Please pray for the never ending shuffle going on over here. Either my mom or Josh are here with me every night, and I can tell this whole thing is starting to get old with everyone. Mostly me. I long for a good night's sleep. The world feels balanced when I am able to get a decent night's worth.
The ugly cry comes out far less often.
I turn 25 weeks plus 3 days tonight at midnight.
Ever inching onward.
8 comments:
Oh Jamie,
Every day I check to see if you have any updates on Tessa. My heart aches for you...I can't even imagine how difficult the "not knowing" must be. I am praying for you & Tessa!!!
Hugs...
Confession... there have been times when I have said to friends, family, etc when hearing of a difficult situation, "I'll pray for you." And I do. For a day, or a week or so, and then the good intention fades away, and so do the prayers. Not so this time. Prayers are constantly being uplifted on your behalf.. Before I fall asleep, when I wake up, whenever I wake during the night, (frequently!!), and off and on throughout the day, I pray for little Tessa to stay put, her placenta to hang in there a while longer, healthy lungs, and patience for you, Josh, and the boys. Tonight I will focus my prayers on a restful night of sleep for you all.

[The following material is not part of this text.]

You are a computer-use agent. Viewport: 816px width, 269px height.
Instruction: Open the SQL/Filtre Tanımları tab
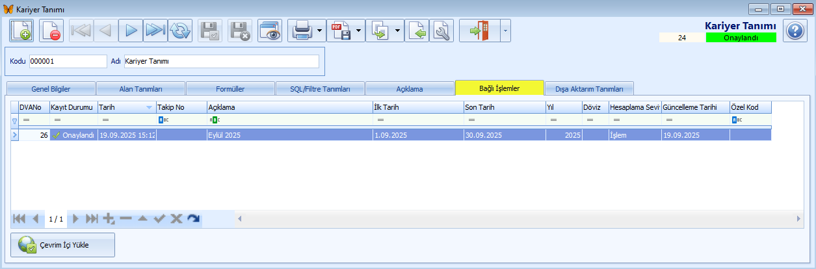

Jamie, I am willing to do this as long as it takes because you are worth it and Tessa is worth it. Don't add extra stress thinking about how Josh and I are holding out it isn't about us. God is right here with us even though sometimes it doesn't feel that way.
Love you tons, Mom
Praying for you all daily....sometimes hourly!! Whenever the Lord prompts!! God is so good that way!! <3 <3 <3
Alway's in my thought's and prayer's Jamie! You are a strong woman and so open with your emotions which touches me.
Joan
hope the last couple days and nights have been less eventful. thinking of you and Tessa often. Loved seeing the pics of you and boys on FB. Really hoping it's going to work to come see you soon. :) Love you guys.
"When I am afraid, I will trust in You" Psalm 56:4
Hope the last couple days have been uneventful and low stress for you all.